После встречи, бесчеловечных объятий (в Папае весу было далеко за сто кило и вот вам зуб — ни один из этих кило не был жиром) и представления меня прапору, нас все-равно осмотрели, опросили, опечатали оружие — ибо не положено по территории шляться с оружием, если ты не входишь в вооруженные силы новообразованного микрогосударства — и, под присмотром моего давнего товарища, отправили в расположение. Уже тут Папай расстарался (но это неточно) и выбил нам отдельную комнату на втором этаже. Причем, комнату малюсенькую, буквально три на три, с двумя уставными кроватями, уставными же блевотными прикроватными тумбочками и совершенно неуставным Икеевским шкафом, который был честно украден с какого-то мебельного магазина. И с до отвращения знакомым уставным постельным бельем с одеялом “три полоски”. Ну хоть ровнять не заставляют и подушки отбивать, уже хорошо…

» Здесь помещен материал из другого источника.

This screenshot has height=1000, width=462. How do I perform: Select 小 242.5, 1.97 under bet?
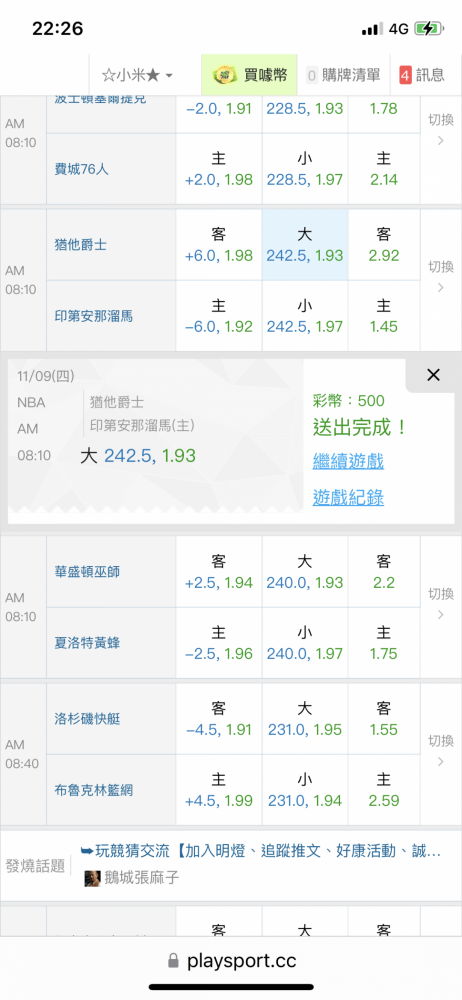click(305, 316)
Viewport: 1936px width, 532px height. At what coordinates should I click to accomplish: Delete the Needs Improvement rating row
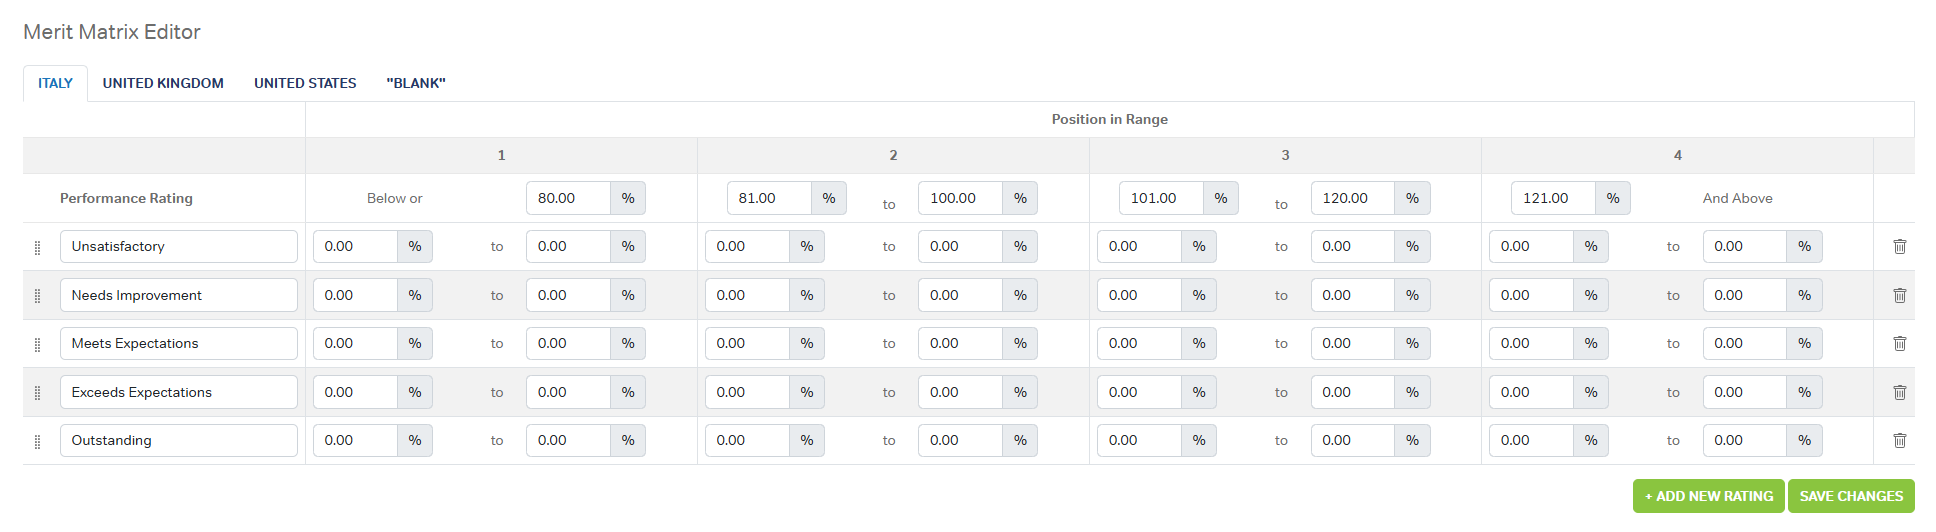pos(1899,295)
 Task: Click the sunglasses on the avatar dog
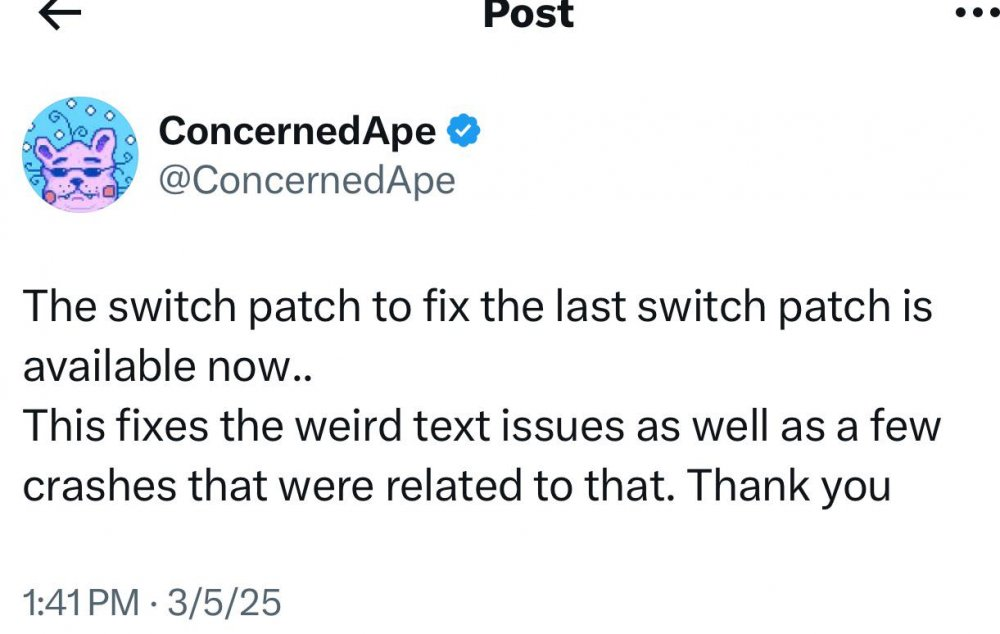(x=76, y=171)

Оставив меня и секретаршу, почти все время молчавшую и лишь крутившую головой по сторонам, тут, Папай улетучился, пообещав вечером навестить, после развода, который тут проводился перед ужином, то есть в шесть часов. А мы свалили все барахло, которое взяли с собой из “Ниссана”, сходили умылись ледяной водой, и завалились на кровати. Ксюша что-то мяукнула про то, что мы одни на этаже, в тепле и безопасности, и сейчас самое время заняться чем-нибудь интересным, но у меня словно выдернули стержень. Сил не было совсем и как-то разом навалилось вся та усталость, что копилась черт знает сколько. Поэтому я промычал нечто невразумительное, закрыл глаза и мгновенно отключился.

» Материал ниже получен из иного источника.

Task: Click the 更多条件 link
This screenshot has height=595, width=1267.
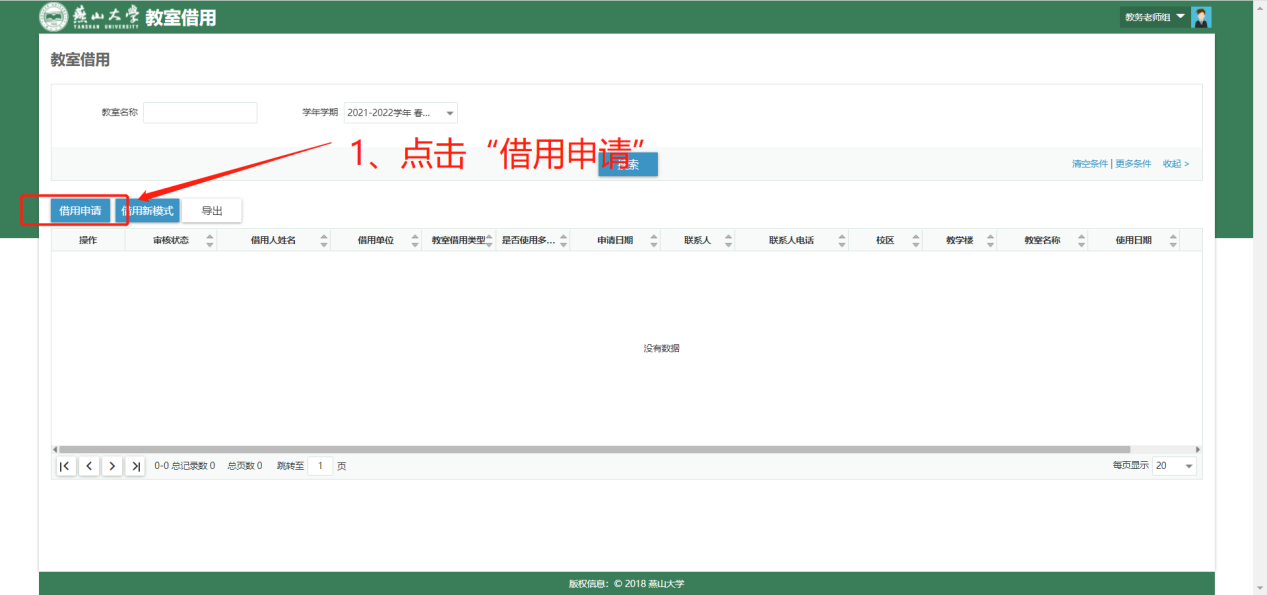Action: (1133, 163)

Пробуждение было не самым приятным. И дело не в личных предпочтениях — сомневаюсь, что хоть кому-то понравится, когда ему на лицо льют леденющую воду, при этом громко матерясь и всячески выражая свое, никому не нужное, мнение, по поводу моей безалаберности. Конечно же, это был Папай. Ксюша бы со мной так не поступила, да и не материлась она — за все время ни одного слова из обсценной лексики не слышал. А это исчадие ада и в период нашей прошлой совместной работы было таким, и сейчас не особо изменилось. Все такой же придурок.
Очень невежливо попросив его пойти совокупляться с себе подобными в грубой извращенной форме, я услышал довольный смех и новую порцию ледяной воды в лицо. Пришлось подскочить, но поймать этого скота не успел. Эх, а раньше у него реакция на порядок хуже была. Стареем, господа.

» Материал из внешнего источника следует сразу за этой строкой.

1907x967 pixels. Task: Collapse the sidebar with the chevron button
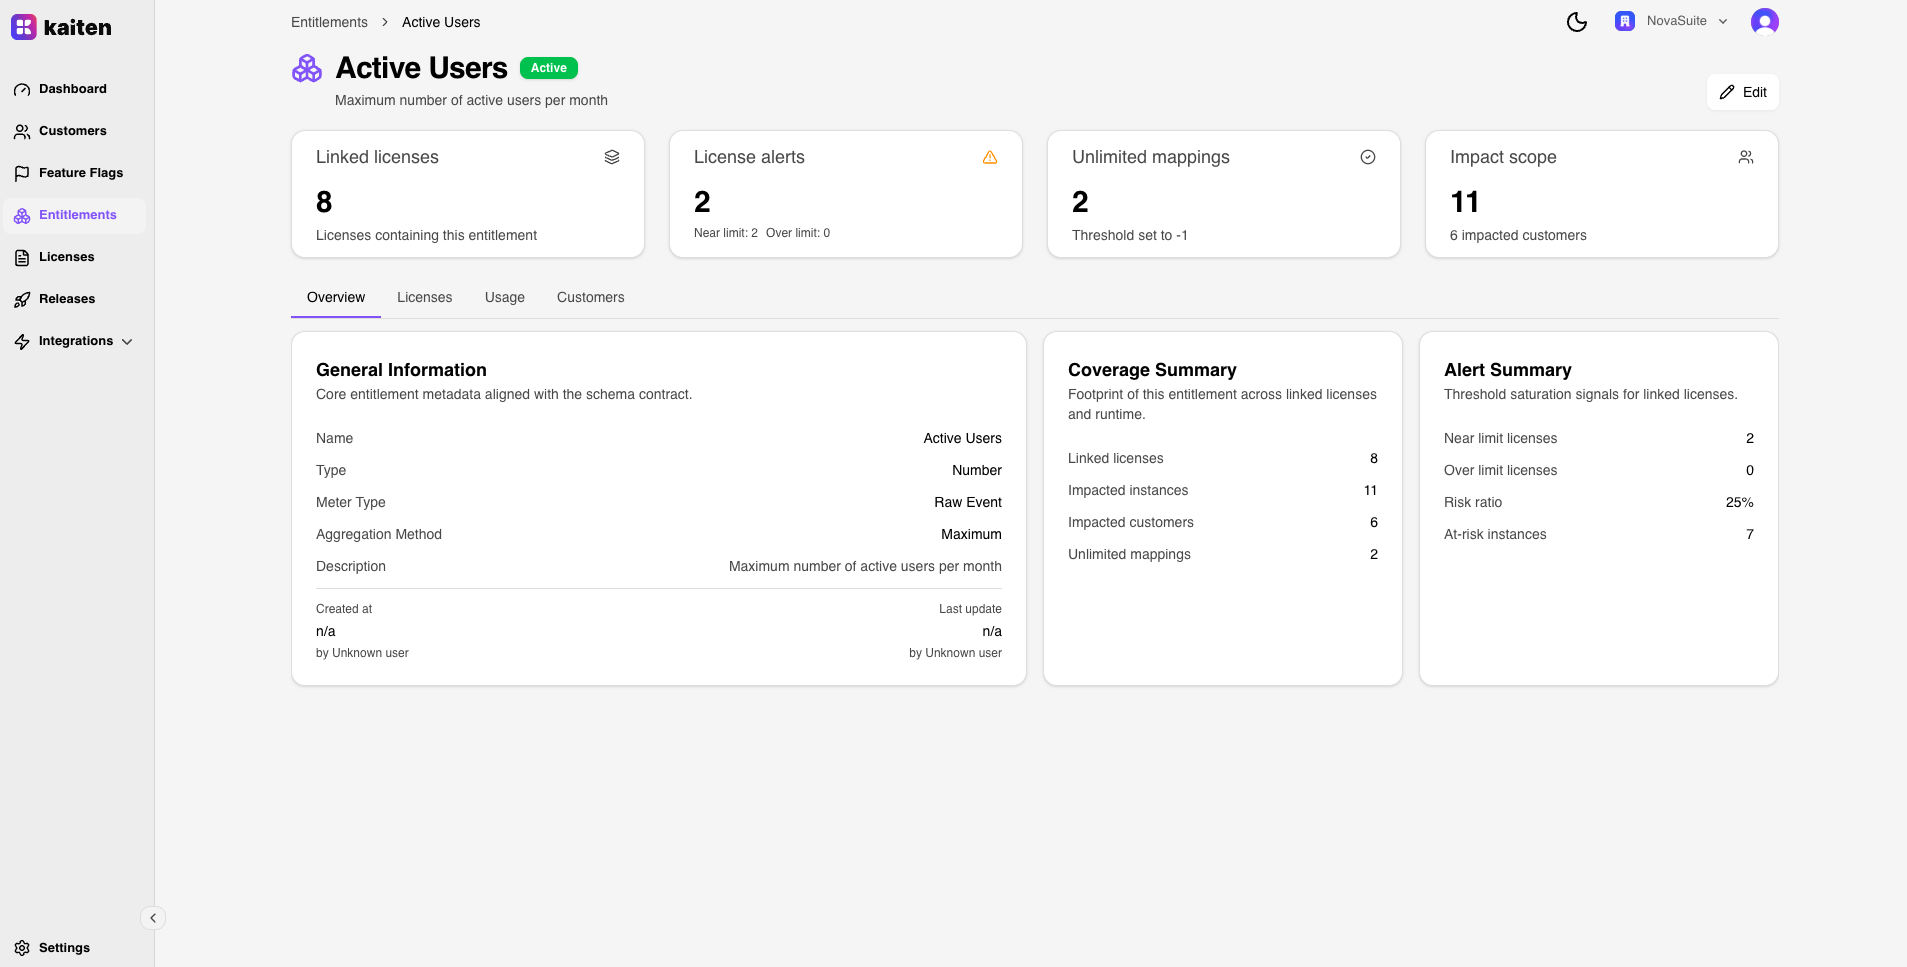153,918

— Батуева на тебя нет, он бы тебе все табуретки в роте разбил об голову, за то, что одетый на шконку завалился! — Прогоготал Папай, отойдя на безопасное расстояние. — Вставай давай, воин, нынче на ужин рыбу обещают, тебе точно понравится! А если повезет — еще и с бигусом, вообще пальчики оближешь!
Я застонал и завалился назад. Я лучше останусь голодным, причем, навсегда, чем опять есть ЭТО. Вы когда-нибудь пробовали армейский бигус? Это когда в тарелке воды плавает от трех до пяти листочков капусты и, возможно, частички обжаренного лука, но последнее сильно не всегда. А в комбинации с рыбой это блюдо становится совершенно особенным, из тех, что запоминаются на всю жизнь. Даже не считая, что я с детства рыбу ем только с пивом. Не в смысле, что я с детства пиво глушу, а… Ай, да ладно, надеюсь, понятно. А если нет — считайте меня прирожденным алкоголиком.
— Вставай, воин! — Повторил Папай, издалека брызгая на меня водой. — Да расслабься, нынче гражданские готовят, у них даже бигус съедобный. А на крайняк возле столовки есть чипок, там пожрем. Правда, там сейчас с валютой непонятки, а я на мели, но ты же не бросишь в беде старого друга?
— Да когда ж ты был не на мели-то, пес смердячий? — Проворчал я, опять поднимаясь. Все-равно не усну уже. — Даже через два дня после зарплаты ты уже чуть ли милостыню не просил по роте.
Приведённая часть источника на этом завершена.